§ **Task to complete**: Output the records below in full, word for word; pictures do not belong in it.

§ **Data records**:
------------------------

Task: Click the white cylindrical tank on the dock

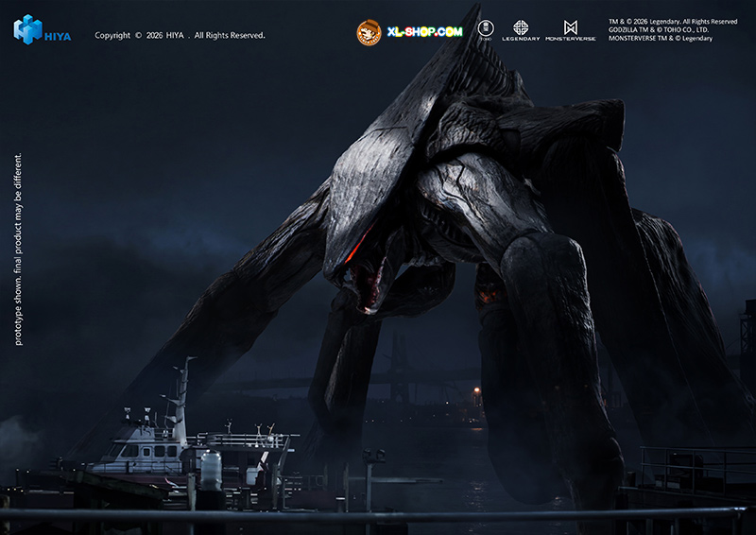Action: tap(211, 469)
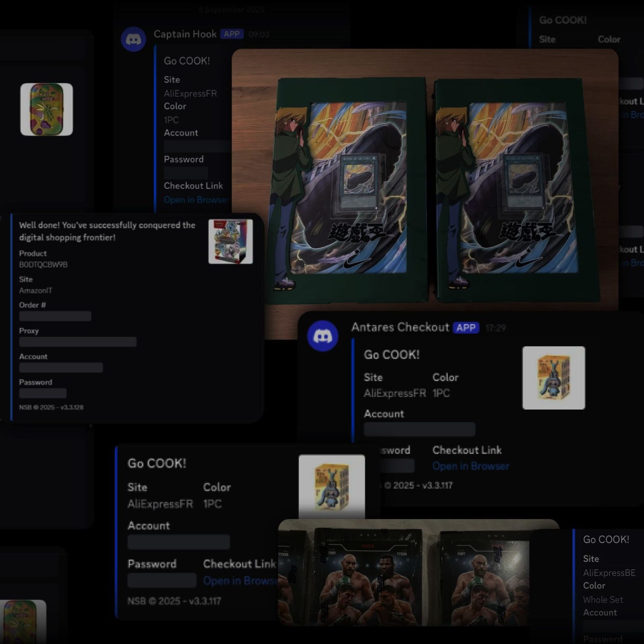Click the Captain Hook Discord avatar
The height and width of the screenshot is (644, 644).
point(133,39)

------------------------

§ **Answer box**:
Task: Click the white cylindrical tank on the dock

Action: tap(211, 469)
Click the Captain Hook Discord avatar
The height and width of the screenshot is (644, 644).
point(133,39)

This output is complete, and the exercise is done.